BEGIN Materials provided
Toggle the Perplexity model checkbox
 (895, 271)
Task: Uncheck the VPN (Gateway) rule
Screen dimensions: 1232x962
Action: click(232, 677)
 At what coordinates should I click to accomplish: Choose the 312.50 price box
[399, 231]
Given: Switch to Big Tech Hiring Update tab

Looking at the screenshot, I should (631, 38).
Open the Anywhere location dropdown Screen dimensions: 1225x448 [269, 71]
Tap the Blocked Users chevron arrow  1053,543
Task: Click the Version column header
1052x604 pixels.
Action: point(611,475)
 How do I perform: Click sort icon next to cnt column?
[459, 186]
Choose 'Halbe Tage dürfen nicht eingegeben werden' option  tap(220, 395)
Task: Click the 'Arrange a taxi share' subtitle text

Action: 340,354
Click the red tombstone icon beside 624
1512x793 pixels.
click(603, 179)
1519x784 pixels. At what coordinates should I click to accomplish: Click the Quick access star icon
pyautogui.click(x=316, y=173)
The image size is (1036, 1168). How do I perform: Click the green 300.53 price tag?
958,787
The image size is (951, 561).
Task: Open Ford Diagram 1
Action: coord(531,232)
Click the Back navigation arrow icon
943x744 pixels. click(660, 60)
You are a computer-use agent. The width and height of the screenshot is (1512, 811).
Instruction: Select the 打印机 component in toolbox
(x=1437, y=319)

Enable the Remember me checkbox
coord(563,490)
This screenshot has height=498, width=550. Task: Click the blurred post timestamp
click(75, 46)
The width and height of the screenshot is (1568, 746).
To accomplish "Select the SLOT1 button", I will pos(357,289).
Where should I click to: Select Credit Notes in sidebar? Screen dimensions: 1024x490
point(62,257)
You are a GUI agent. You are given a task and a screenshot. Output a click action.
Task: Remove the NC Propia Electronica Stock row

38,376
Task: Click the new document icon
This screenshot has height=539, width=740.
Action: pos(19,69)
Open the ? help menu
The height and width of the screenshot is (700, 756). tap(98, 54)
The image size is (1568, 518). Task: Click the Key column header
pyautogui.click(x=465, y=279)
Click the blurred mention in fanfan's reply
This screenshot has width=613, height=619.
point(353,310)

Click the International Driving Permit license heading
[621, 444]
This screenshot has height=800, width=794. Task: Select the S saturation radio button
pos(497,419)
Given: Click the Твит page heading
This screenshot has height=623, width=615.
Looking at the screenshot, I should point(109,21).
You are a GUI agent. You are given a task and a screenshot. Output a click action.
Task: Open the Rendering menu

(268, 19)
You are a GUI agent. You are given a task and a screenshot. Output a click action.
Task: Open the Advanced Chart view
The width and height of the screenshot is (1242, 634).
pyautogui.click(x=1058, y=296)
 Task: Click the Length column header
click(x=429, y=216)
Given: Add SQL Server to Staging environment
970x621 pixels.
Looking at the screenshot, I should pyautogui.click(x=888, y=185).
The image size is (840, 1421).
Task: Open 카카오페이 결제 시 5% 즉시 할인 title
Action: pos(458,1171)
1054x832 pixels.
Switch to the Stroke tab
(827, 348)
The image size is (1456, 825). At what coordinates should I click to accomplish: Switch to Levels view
END Materials provided
Turn the records from the line containing "Task: Uncheck the VPN (Gateway) rule" through the line containing "Looking at the screenshot, I should (631, 38)." into a numbered list, skipping blank lines.

1. Task: Uncheck the VPN (Gateway) rule
2. Screen dimensions: 1232x962
3. Action: click(232, 677)
4.  At what coordinates should I click to accomplish: Choose the 312.50 price box
5. [399, 231]
6. Given: Switch to Big Tech Hiring Update tab
7. Looking at the screenshot, I should (631, 38).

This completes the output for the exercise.